This is an automated email from the ASF dual-hosted git repository.
JingsongLi pushed a commit to branch master
in repository https://gitbox.apache.org/repos/asf/paimon.git
The following commit(s) were added to refs/heads/master by this push:
new 4d8000bc85 [spark] Harden dynamic overwrite against optimized child
plans (#8052)
4d8000bc85 is described below
commit 4d8000bc8537cb2f07d1bc5cd1897ca84a27b5a3
Author: Kerwin Zhang <[email protected]>
AuthorDate: Thu Jun 4 12:14:43 2026 +0800
[spark] Harden dynamic overwrite against optimized child plans (#8052)

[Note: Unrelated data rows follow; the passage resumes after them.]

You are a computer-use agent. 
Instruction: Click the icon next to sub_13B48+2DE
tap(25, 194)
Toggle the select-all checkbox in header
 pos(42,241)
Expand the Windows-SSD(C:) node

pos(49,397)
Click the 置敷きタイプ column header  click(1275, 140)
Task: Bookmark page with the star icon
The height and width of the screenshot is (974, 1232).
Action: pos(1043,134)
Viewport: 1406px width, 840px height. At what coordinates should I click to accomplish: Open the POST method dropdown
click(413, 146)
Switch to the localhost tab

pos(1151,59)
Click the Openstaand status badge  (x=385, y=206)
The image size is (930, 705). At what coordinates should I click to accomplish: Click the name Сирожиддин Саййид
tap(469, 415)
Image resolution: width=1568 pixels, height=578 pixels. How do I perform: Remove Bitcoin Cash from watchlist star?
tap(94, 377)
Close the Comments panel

`PaimonDynamicPartitionOverwriteCommand` exposes its child query to
Spark optimizer through `V2WriteCommand`, but later wraps the same query
back into a Dataset in `run()` before passing it to
`WriteIntoPaimonTable`.This is fragile when the child query has already
been optimized by Spark. The optimized plan may contain
optimizer/planner-side placeholders, such as `DynamicPruningSubquery`,
which are not ideal to expose again to writer-side Dataset operations.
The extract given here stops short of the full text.